Accordingly, the apportionment method adopted must be fair and reasonable in Entity A's circumstances and must appropriately reflect the intended or actual use of it's acquisitions or importations.

Paragraphs 81 and 103 of GSTR 2006/3 explore the Commissioner's view on direct and indirect methods of estimation and circumstances where these methods may be considered appropriate:

      81. The Commissioner considers that the use of direct methods, including direct estimation (see paragraphs 92 to 101 of this Ruling) best accords with the basic principles explained above (see paragraph 73). If it is not possible or practicable to use a direct method, you may use some other fair and reasonable basis, including an indirect estimation method.

      ………

      ………

      103. Indirect estimation methods may be appropriate in circumstances where there are overhead expenses that are not directly referable to particular supplies or activities. They may also be appropriate if the direct methods do not apportion acquisitions or importations to the level of supplies, or groups of supplies that require different treatment for GST purposes. It may also be the case that the direct attribution of a large number of small acquisitions or importations is not cost effective. In all cases where indirect methods are used, the method chosen should be fair and reasonable in the context of your enterprise.

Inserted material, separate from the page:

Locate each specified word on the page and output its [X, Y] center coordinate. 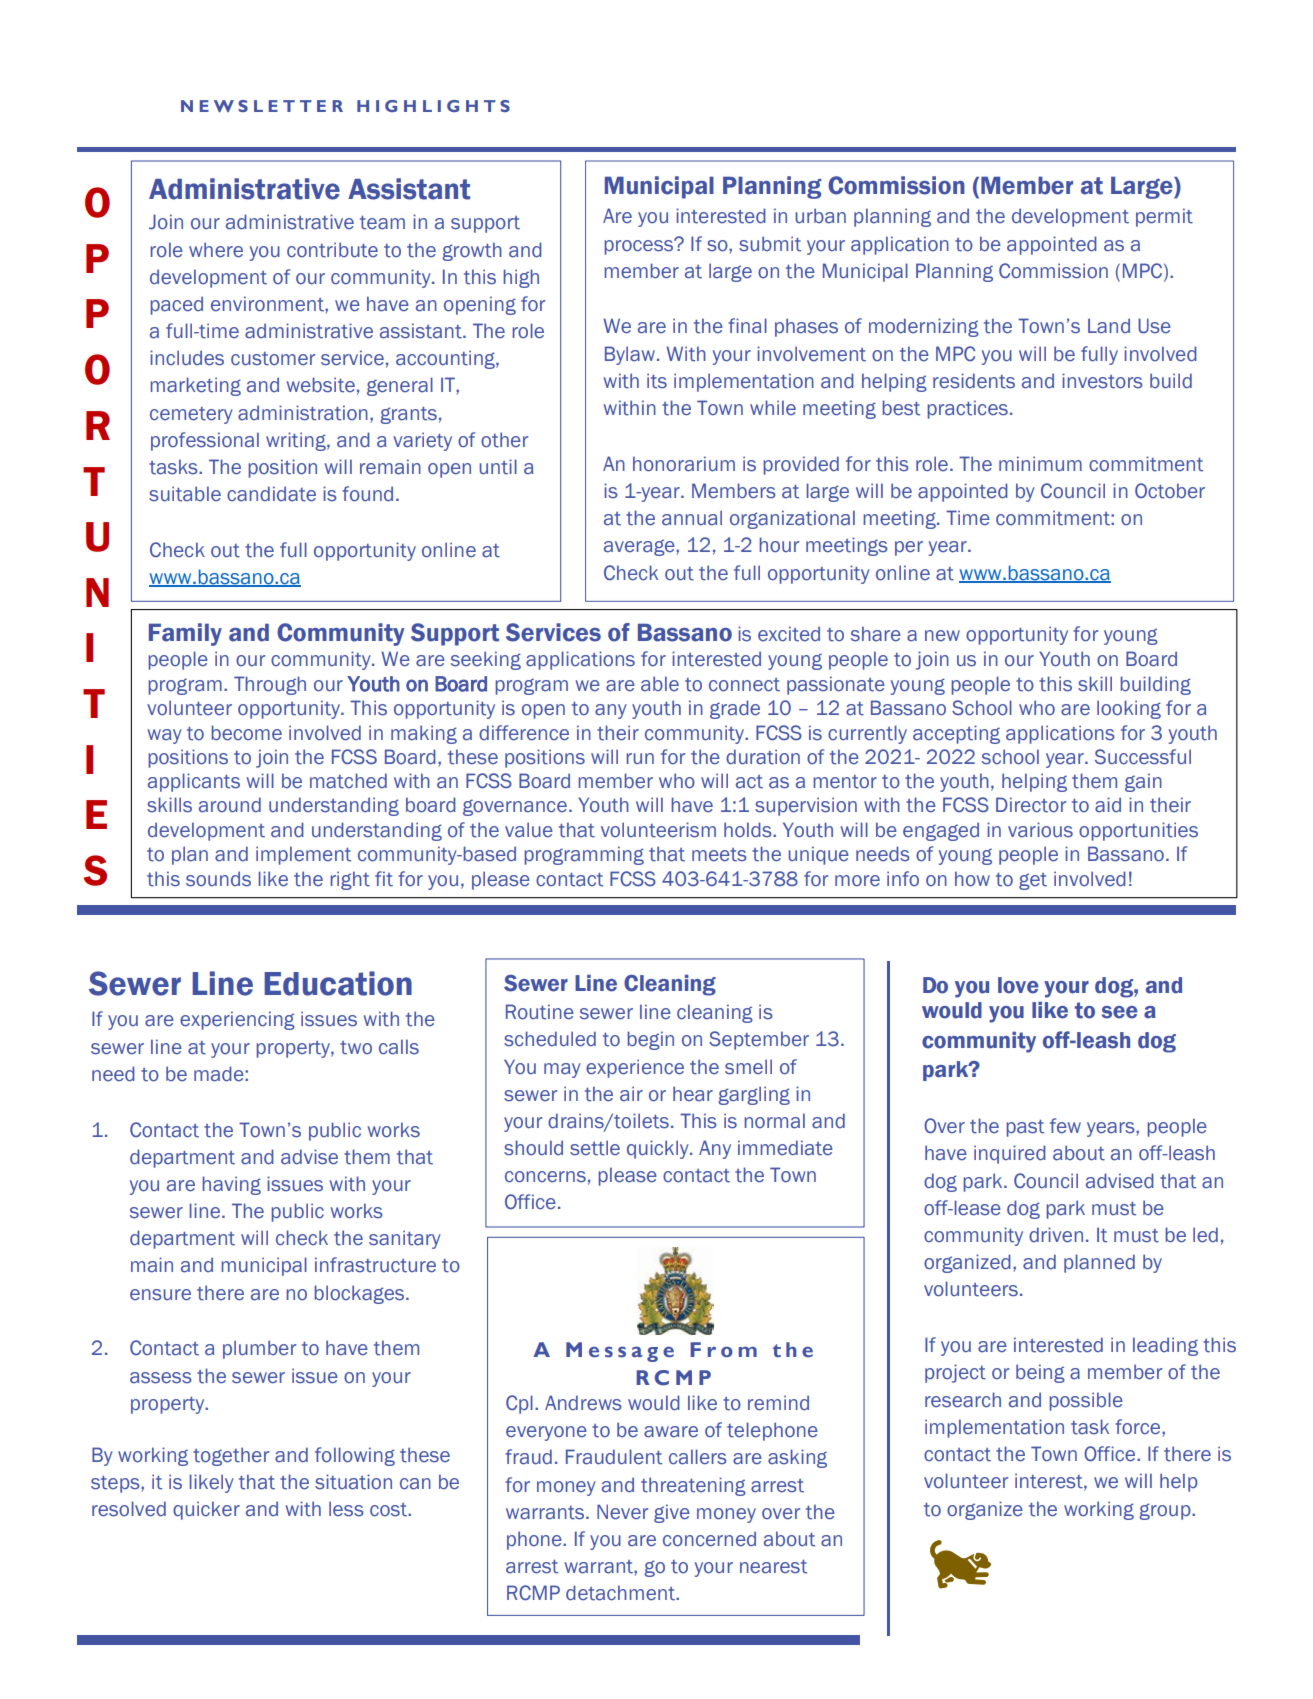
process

Consistent with the above paragraphs, the Commissioner accepts that the proposed basis of apportionment of car parking acquisitions is fair and reasonable in Entity A's circumstances.

In this case Entity A has used an indirect estimation method. Amongst other things this method uses the weighted average of remuneration benefit percentages calculated for each geographical location to provide a proxy for the overall use of car-parking spaces.

As such, we consider that the theoretical aspect of Entity A's GST apportionment method will be fair and reasonable. Therefore, provided the practical application does not result in a distortive outcome, we consider the method used by Entity A will fall within the ambit of being fair and reasonable in accordance with GSTR 2006/3.

This is based on the facts as presented to us in Entity A's submissions. However, if those circumstances change, Entity A may be required to review this methodology to determine if it remains fair and reasonable and accurately reflects the intended use of relevant acquisitions.